Le Tribunal des activités économiques de Paris, dans un jugement du 15 janvier 2026, s’est prononcé sur un désistement d’instance. Une société française, ayant assigné deux sociétés étrangères, s’est désistée de son action lors de l’audience. Les défenderesses n’ayant pas formé d’opposition, le juge a constaté l’extinction de l’instance.
La question de droit portait sur les conditions de validité d’un désistement d’instance unilatéral. Le tribunal devait vérifier l’accord des parties défenderesses pour parfaire cet acte. Il a répondu en donnant acte à la demanderesse de son désistement.
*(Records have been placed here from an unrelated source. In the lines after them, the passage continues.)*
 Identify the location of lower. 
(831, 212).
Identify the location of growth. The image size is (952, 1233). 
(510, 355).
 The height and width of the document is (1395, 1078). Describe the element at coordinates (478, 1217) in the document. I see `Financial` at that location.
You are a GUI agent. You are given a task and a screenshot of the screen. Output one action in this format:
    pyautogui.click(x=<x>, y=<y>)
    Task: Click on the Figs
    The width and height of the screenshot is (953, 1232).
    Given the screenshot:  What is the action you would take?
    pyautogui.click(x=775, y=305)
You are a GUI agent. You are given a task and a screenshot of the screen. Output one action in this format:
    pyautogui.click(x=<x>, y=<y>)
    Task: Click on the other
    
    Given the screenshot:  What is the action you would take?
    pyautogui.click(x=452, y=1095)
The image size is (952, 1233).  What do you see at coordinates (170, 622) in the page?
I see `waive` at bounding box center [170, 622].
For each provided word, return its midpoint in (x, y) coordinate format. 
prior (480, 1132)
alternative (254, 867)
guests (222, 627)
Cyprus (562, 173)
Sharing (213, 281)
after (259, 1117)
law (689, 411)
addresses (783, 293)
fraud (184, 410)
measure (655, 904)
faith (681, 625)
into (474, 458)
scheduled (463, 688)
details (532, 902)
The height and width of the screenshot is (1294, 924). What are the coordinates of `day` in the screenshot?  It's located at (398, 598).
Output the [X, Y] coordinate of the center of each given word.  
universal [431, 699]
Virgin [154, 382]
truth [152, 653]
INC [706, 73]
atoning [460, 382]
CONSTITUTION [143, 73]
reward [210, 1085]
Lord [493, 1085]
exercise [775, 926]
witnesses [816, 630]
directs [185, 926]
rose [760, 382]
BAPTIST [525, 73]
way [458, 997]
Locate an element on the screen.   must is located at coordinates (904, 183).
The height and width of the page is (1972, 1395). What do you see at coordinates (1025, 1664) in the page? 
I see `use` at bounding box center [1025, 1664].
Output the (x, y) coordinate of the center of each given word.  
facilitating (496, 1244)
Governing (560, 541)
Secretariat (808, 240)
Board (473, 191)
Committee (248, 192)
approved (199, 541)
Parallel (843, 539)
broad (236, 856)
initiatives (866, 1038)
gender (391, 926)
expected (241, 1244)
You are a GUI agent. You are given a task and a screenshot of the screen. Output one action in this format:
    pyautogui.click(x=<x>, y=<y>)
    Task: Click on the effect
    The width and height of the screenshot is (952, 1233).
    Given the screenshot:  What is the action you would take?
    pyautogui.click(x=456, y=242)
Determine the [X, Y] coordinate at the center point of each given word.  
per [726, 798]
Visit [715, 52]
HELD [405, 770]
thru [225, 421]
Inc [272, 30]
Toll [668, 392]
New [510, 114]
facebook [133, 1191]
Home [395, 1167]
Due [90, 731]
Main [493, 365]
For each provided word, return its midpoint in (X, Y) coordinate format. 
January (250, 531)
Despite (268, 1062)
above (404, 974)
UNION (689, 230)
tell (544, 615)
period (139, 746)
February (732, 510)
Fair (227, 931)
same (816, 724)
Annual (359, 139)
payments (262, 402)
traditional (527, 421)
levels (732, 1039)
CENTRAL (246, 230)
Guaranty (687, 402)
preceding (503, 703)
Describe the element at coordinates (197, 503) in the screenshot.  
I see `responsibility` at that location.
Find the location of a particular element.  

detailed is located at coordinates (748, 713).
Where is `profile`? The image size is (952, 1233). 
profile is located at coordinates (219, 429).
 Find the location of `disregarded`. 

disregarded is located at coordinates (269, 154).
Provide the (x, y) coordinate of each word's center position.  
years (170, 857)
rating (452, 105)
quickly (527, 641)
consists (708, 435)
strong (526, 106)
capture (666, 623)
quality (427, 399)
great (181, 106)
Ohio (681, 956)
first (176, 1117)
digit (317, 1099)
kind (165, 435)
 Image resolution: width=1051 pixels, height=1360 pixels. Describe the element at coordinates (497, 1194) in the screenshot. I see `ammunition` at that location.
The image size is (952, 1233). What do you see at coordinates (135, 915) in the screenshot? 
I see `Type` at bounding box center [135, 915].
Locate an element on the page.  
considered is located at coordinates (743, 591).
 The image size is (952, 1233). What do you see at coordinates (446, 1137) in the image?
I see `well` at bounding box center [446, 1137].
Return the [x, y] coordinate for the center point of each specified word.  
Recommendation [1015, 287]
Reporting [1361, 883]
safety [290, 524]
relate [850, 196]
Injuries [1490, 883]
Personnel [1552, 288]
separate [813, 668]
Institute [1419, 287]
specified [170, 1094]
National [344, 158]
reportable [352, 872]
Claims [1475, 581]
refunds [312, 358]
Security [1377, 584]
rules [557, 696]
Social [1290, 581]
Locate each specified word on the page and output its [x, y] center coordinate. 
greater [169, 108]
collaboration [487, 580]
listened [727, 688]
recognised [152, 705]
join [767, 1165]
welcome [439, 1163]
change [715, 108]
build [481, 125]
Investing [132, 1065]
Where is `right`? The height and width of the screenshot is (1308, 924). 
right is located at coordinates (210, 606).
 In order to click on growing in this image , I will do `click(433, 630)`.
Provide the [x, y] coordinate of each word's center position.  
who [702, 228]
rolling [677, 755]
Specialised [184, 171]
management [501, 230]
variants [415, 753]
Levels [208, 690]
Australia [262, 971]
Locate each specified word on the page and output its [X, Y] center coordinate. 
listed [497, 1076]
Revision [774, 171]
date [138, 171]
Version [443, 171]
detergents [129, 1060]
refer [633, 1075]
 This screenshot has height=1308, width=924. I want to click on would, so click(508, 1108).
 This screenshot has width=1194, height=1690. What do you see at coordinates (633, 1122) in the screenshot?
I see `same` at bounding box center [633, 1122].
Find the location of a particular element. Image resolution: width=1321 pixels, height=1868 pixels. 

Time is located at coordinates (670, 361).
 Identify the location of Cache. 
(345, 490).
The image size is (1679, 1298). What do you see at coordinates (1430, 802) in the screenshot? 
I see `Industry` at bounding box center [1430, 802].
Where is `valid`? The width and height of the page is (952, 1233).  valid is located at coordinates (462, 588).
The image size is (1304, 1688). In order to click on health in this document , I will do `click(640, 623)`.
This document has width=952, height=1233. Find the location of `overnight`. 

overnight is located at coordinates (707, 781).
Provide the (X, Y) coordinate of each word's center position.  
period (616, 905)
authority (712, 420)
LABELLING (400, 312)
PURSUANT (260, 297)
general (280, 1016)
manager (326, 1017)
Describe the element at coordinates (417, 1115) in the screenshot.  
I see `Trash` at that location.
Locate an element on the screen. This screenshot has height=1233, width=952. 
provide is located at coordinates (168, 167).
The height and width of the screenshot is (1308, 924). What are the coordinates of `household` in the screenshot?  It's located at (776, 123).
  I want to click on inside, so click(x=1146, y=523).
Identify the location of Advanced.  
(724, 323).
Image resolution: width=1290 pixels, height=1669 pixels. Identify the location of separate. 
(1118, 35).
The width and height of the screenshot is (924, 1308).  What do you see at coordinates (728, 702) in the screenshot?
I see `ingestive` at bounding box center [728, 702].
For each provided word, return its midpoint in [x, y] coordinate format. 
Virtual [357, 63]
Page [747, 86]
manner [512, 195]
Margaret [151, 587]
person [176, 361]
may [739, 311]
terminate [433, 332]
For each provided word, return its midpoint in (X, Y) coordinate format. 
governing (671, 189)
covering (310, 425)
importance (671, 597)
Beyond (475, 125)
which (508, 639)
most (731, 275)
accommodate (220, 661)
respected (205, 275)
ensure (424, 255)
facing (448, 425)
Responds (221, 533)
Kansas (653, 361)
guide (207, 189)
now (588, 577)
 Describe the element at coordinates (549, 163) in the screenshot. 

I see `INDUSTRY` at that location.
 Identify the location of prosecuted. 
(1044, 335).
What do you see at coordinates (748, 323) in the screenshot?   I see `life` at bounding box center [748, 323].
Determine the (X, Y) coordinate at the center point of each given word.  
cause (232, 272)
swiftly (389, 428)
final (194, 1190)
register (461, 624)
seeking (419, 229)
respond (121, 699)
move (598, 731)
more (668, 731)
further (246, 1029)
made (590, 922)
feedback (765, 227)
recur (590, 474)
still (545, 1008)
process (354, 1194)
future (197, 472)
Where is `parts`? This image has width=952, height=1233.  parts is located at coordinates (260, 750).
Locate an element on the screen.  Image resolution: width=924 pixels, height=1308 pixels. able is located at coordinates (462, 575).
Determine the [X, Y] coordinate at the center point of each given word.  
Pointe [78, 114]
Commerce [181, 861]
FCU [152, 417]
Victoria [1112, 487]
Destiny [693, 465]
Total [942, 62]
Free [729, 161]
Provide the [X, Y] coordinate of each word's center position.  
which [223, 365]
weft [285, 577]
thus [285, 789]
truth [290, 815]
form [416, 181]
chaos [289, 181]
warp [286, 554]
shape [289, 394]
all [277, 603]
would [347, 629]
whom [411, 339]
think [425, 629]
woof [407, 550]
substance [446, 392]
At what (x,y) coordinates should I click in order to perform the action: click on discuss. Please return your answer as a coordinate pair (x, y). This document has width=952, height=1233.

I. L’acceptation tacite du désistement par les défenderesses
Le tribunal constate que les sociétés défenderesses ne se sont pas opposées au désistement de la demanderesse. Cette absence d’opposition vaut acceptation tacite et permet d’éteindre l’instance.
La solution est fondée sur l’article 395 du code de procédure civile qui exige l’accord du défendeur. En l’espèce, le silence des parties adverses a été interprété comme une acceptation non équivoque.
La valeur de cette solution est de faciliter la clôture des litiges par accord mutuel. Elle évite un formalisme excessif lorsque le désistement est accepté sans réserve.
II. Les conséquences financières du désistement d’instance
Le tribunal a mis les dépens à la charge de la partie demanderesse qui se désiste. Cette solution est conforme à l’article 399 du code de procédure civile.
La demanderesse supporte seule les frais de la procédure, incluant les dépens liquidés à 64,47 euros. Cette charge pèse sur elle car elle a initié puis abandonné l’action.
La portée de cette décision est de rappeler le principe selon lequel le désistement n’efface pas la responsabilité procédurale. Le demandeur doit assumer les frais de l’instance qu’il a lui-même introduite.